- Cities will play a big role in Kenya's transformation but experts warns that strong policies should be made to avoid the "City curse."
- UN-HABITAT advises developing countries to focus on removal of biases that limit essential transformation and create the push for all-round transformation.
As Nakuru continues to bask in the glory of becoming the first city under the new constitution dispensation, questions are now bound on how the status is going to benefit the residents economically.
The benefits are immense but also followed by enormous challenges that come with the cities in the developing countries.
Now Nakuru city can be said to be the headquarters of the Rift Valley region, with a population of almost 400,000 people, the city can only attract more.
To this front economists are urging the policy makers in Nakuru County to come with measures that will make Nakuru a model city and avoid mistakes of other cities when they still could.
The milestone of becoming a city itself has been made a rigorous exercise by the 2010 constitution and Urban Areas and Cities act of 2011.
For Nakuru to be made a city it had to follow strict guidelines stipulated by the Urban areas and Cities act of 2011. This according to experts is the first step toward having self-sustaining cities
Nakuru becomes the first municipality to be elevated to city status under the Act and will therefore be a prototype on the path others will follow especially economically.
Nakuru has grown tremendously since the colonial times to become one of the best contributors to the national wealth.
In 2019, Nakuru was ranked as the second-highest contributor to the country’s wealth after Nairobi by the Kenya National Bureau of Statistics thrashing Mombasa and Kisumu
This being the first Gross County Product report which provided official statistics on the economic size of counties and the structure of county economics.

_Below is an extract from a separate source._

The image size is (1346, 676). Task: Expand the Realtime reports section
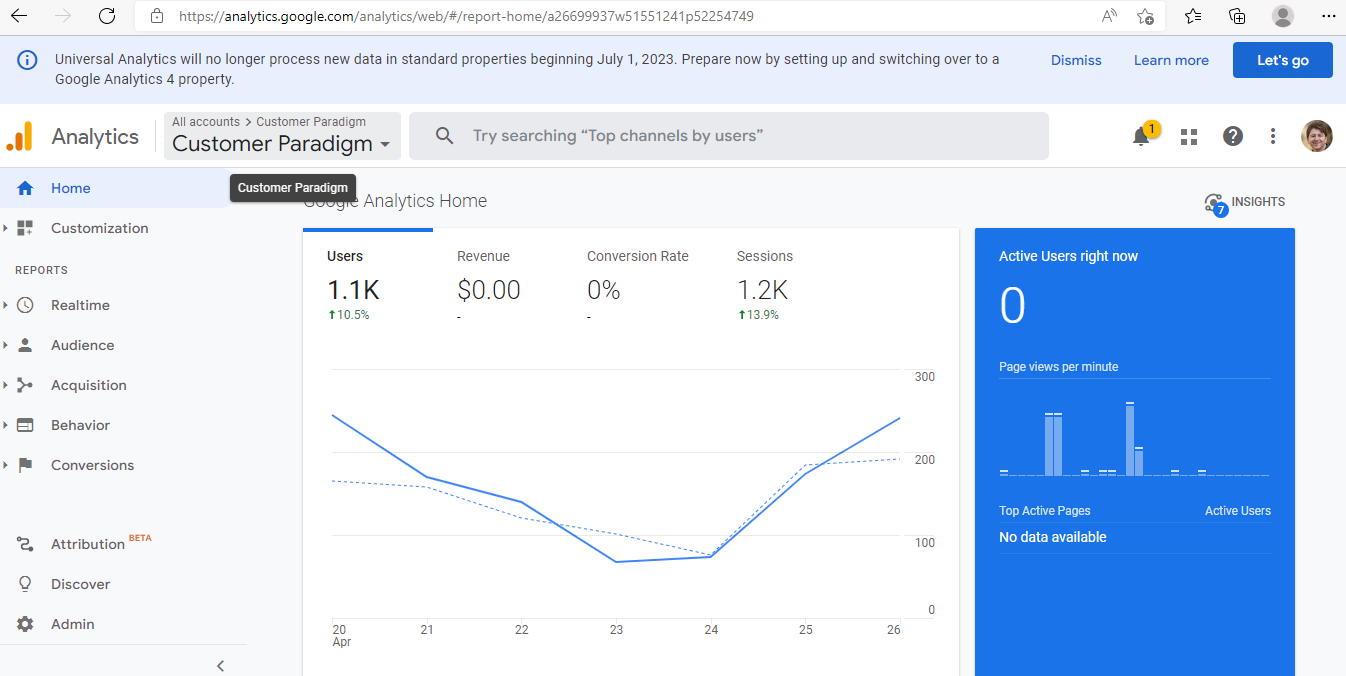tap(80, 305)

Among the benefits that Nakuru is expected to accrue is funding from the national government and other assistance in terms of labor extension to boost capacity.

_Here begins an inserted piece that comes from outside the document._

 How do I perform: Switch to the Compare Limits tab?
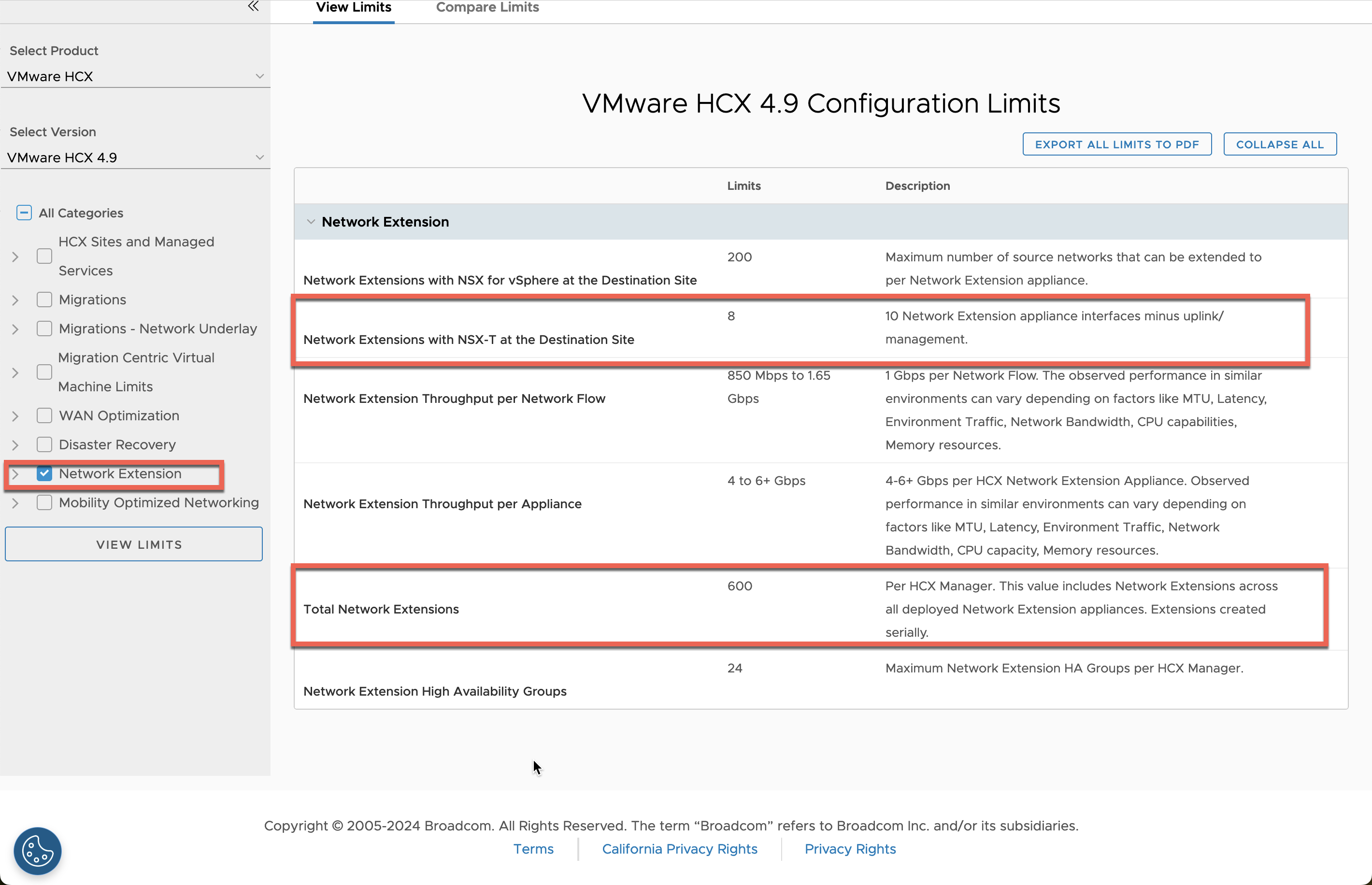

According to the cabinet secretary for Roads James Macharia who was speaking during the conferment of Nakuru city status, the national government will continue to collaborate with the county government for the benefit of the people.

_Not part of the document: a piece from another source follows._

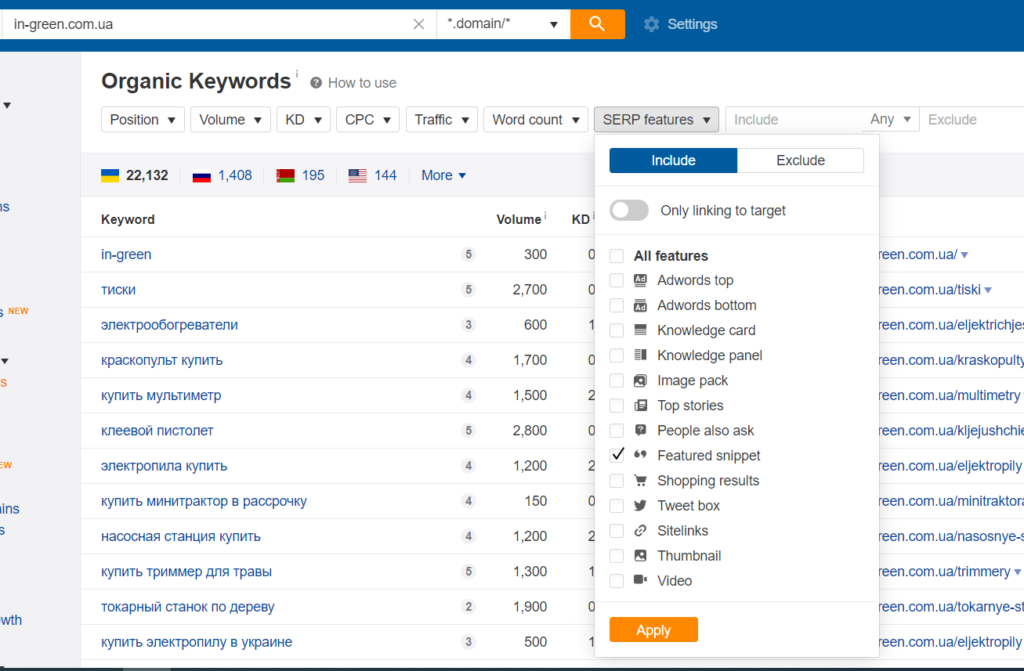1024x671 pixels.
Task: Select the United States flag country icon
Action: [x=358, y=175]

Lanet Airport is set to revolutionize the travel experience in Nakuru, the airport will cease from being exclusive for the Kenya Defence forces to a public utility.
“The airport that we as the national government is under construction in Lanet will be complete by June next year, the kind of investment we have done as the national government, we are doing it for the benefit of the people,” Cs Macharia said.
This collaboration has seen the upgrade of the Lanet airport at a cost of Ksh3 billion by the national government. The upgrade will be a game changer to the tourism sector and commercial activities in the region.
The airport will be able to accommodate bigger planes weighing 40 to 100 tons for both cargo and passengers.
This will bolster the flower industry, in which Nakuru is a key player producing over 70 percent of the flower for export in the country but rely on refrigerated trucks to Nairobi’s JKIA.
More tourists are expected to use the airport to visit destinations such as Lake Nakuru National park, Menengai crater, Hells gate National park, Lake Naivasha among others.
This will create direct and indirect jobs to the locals who will be employed in different industries.
Cities generally have an extensive system of housing, and to this front the national government under the big four agenda has earmarked Bondeni slum for upgrade.
The government has embarked on construction of a modern housing project at a cost of sh2 billion with a total of 605 units being constructed.
This among many other benefits will play a big role in job creation to the locals.
More and more cities are expected to come up, with Eldoret already having made an application to join the league.
This will play a big role in Kenya's transformation but experts warns that strong policies should be made to avoid the City curse.
And as Nakuru County embarks on enhancing Nakuru city’s competitiveness and make it a model city few factors ought to should be considered.
According to Shaffie Mworia an economist, despite all the gains that are expected to follow city status, the County leadership should be careful to avoid the curse that comes with it.
“More rapid process of urbanization could help boost economic growth by increasing demand among urban businesses which includes agricultural products, hence reducing poverty in rural areas,” Mworia said.
“However most cities in developing countries tend to develop “urbanization poverty” where due to high population migrating there, slums grow tremendously,” Mworia adds.
He says that the creation of slums come with many other ills such as crime, poverty and diseases.
Mworia opines that it is high time that the County government of Nakuru put extra effort to make sure they do not make mistakes that have been made by other cities.
UN-HABITANT the United Nations programme working towards a better urban future state that no countries have achieved sustained economic growth without the growth of cities.
However the Agency says the persistent problems of poverty and slums in most cities in Africa are to a large extent due to weak urban economies.
To avoid this, the agency advocates for strong urban economies such as adequate provision of housing, infrastructure, education, health, safety and basic services.
UN-HABITAT also advises developing countries to focus on removal of biases that limit essential transformation and create the push for all-round transformation.
It is only then that cities will attain economic density and achieve higher productivity.